# Young Chicago couple about to sail around the world!



## windtraveler (Jul 10, 2009)

Hi there!

We are not "new" members, but have not officially introduced ourselves! We are Scott(33) and Brittany Meyers (31) and we are leaving this September aboard our 1975 Hallberg Rassy Rasmus 35' for a 1-3 year "_around-the-marble_" adventure (we don't make solid plans, hence the large window of time, we roll with the punches).

Anyway, we have been blogging about our progress and our plans (I know, I know...not _ANOTHER _sailing blog - but ours is a little different - at least that's what some of our readers tell us), and thought perhaps some of you sailors would be interested in following along? If not - no sweat....but if so, great! Windtraveler.

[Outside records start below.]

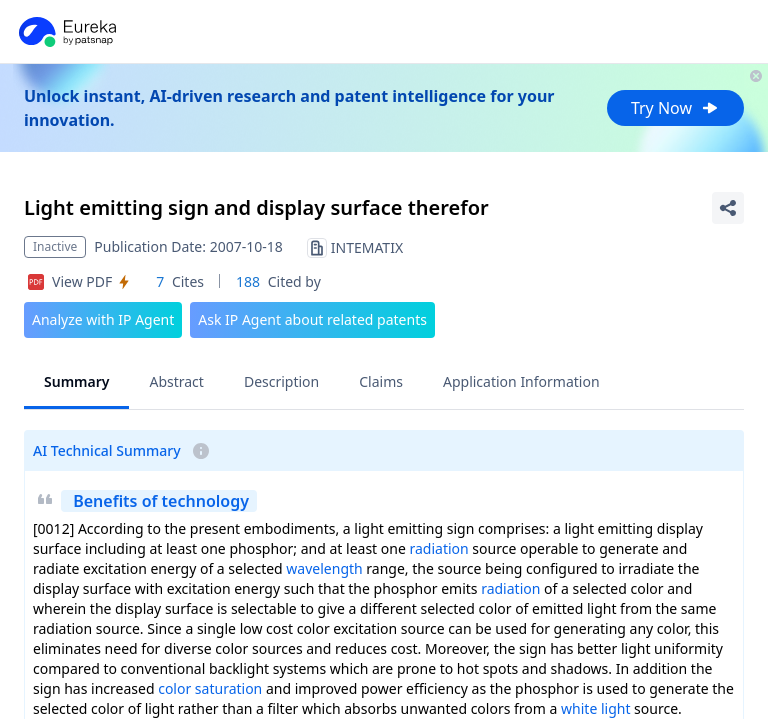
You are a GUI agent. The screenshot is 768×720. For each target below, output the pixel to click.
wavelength (324, 568)
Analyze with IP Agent (103, 319)
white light (595, 708)
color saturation (210, 688)
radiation (438, 548)
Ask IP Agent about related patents (312, 319)
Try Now (675, 108)
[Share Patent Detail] (728, 208)
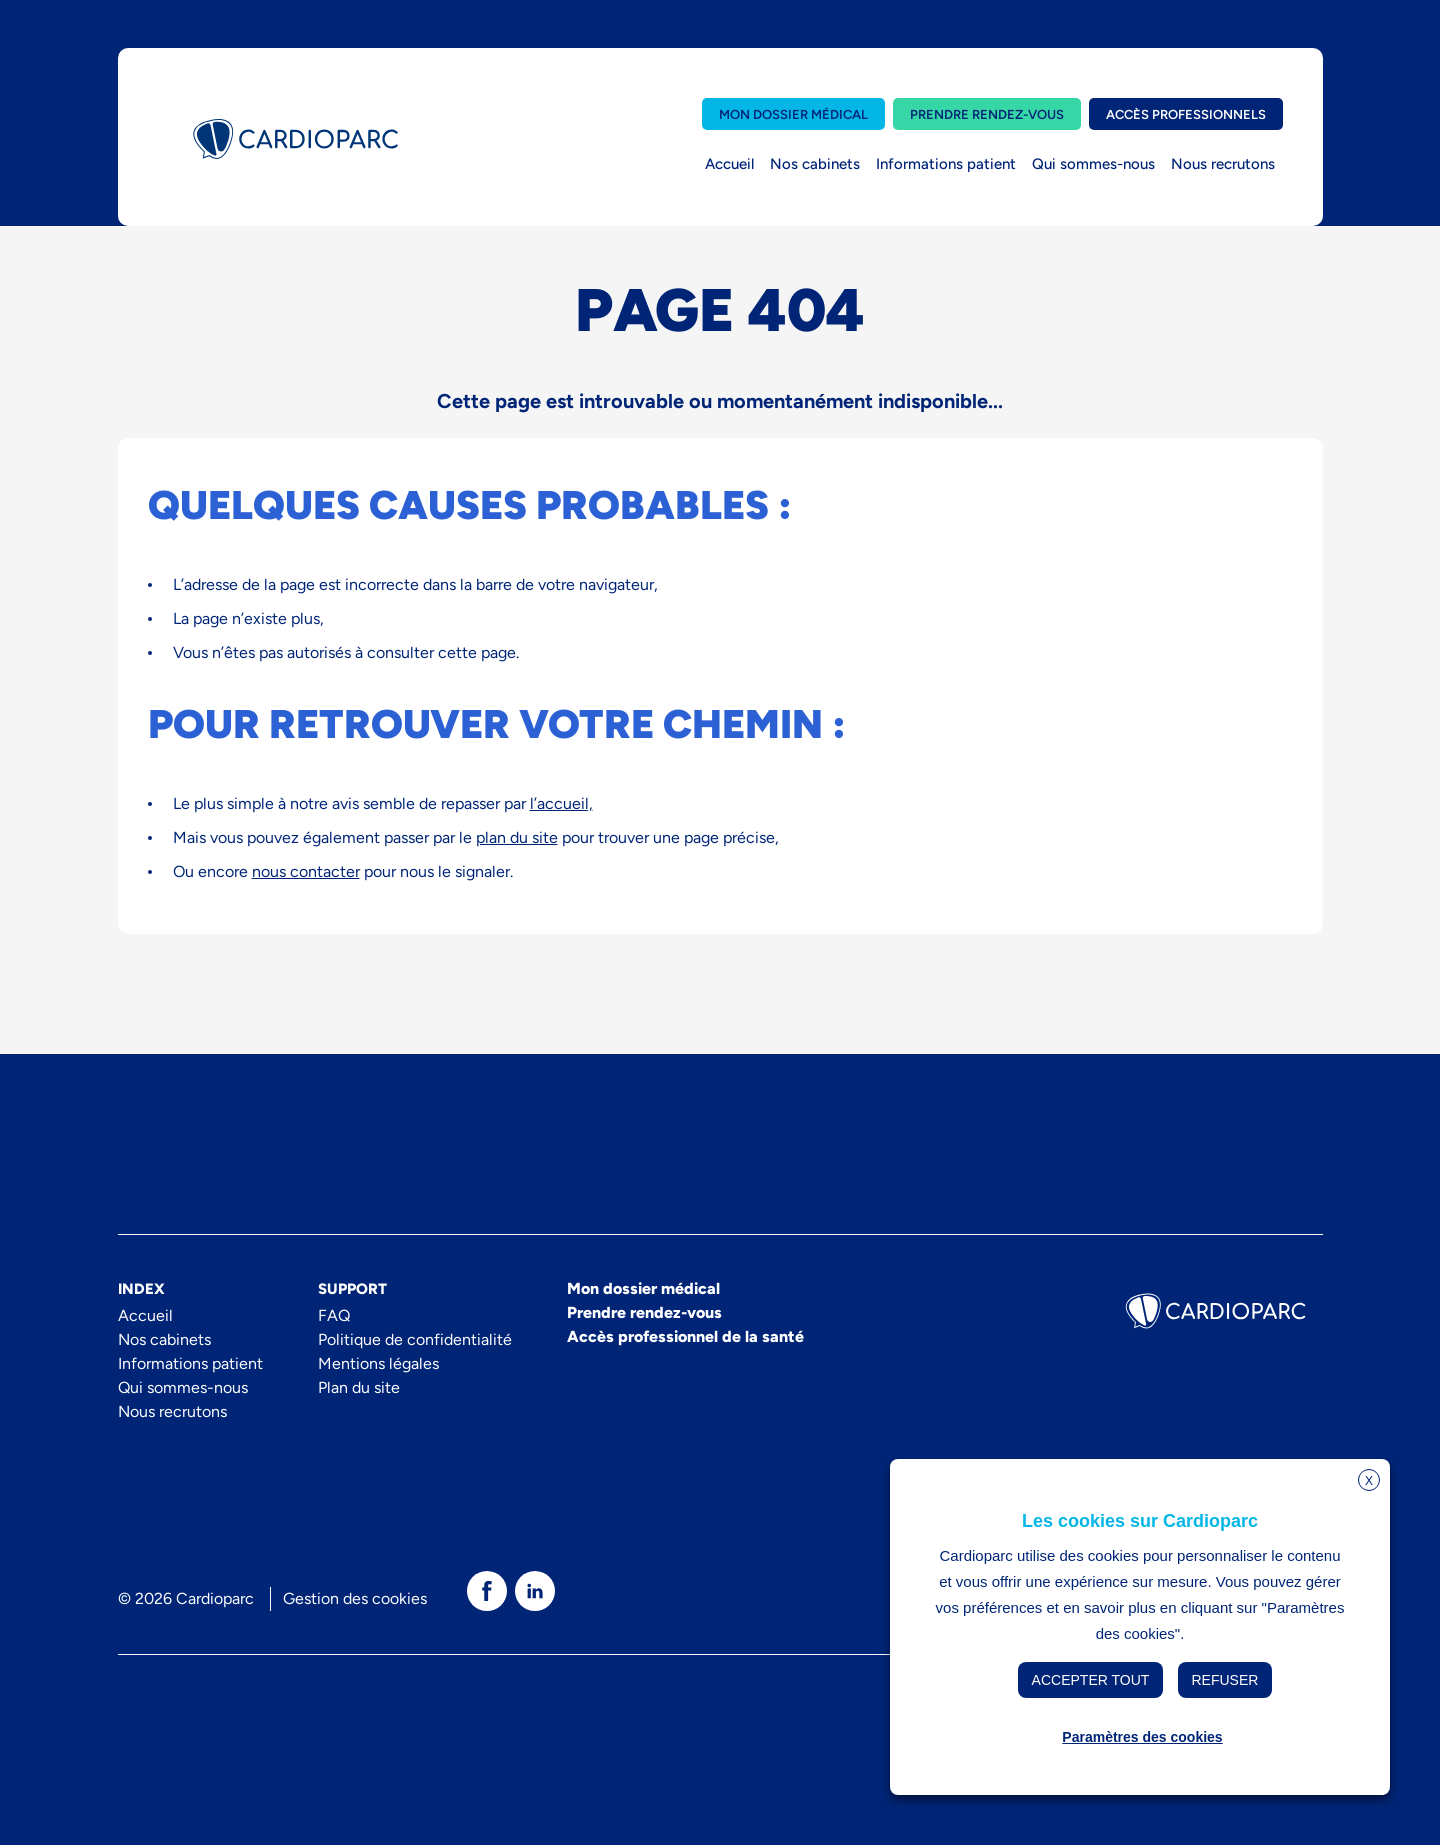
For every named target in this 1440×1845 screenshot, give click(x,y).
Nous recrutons (1223, 164)
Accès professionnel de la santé (685, 1336)
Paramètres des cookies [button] (1142, 1737)
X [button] (1369, 1481)
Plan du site (359, 1387)
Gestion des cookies (355, 1598)
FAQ (334, 1315)
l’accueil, (561, 803)
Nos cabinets (815, 164)
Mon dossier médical (793, 114)
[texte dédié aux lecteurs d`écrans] (487, 1591)
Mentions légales (378, 1363)
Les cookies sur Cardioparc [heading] (1140, 1521)
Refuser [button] (1225, 1680)
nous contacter (306, 871)
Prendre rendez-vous (987, 114)
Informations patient (946, 164)
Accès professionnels (1186, 114)
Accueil (729, 164)
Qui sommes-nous (1093, 164)
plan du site (517, 837)
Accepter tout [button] (1091, 1680)
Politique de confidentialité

This forum has been a great source of information for us and we are thankful to ALL the guidance and advice up in here!

Fair winds,
Brittany & Scott


----------



## JohnRPollard (Mar 26, 2007)

Hey, good luck on the voyage (and congrats on the nuptials). Maybe send us some updates from along the way.

Are you leaving from Chicago in September, or will the boat be further south by then? I know you're not on a hard/fast itinerary, but what is your initial route for the first few months?


----------



## GMC (Sep 14, 2009)

It is a great blog. You're a good writer(s). Hope you keep it current as you go. Good luck.


----------



## cmhenry (Aug 12, 2010)

Awesome story and Great writing,
Good luck


----------



## rgscpat (Aug 1, 2010)

*Congratulations!*

Congratulations on your boat, upcoming adventure, nuptials, and life together! That's a lot of adventure.

Out of curiosity, how long do you expect the Erie Canal and Atlantic Intercoastal Waterway segments to take, with lock schedules, re-rigging the boat, bridge openings, traffic, weather, and just plain exploring?


----------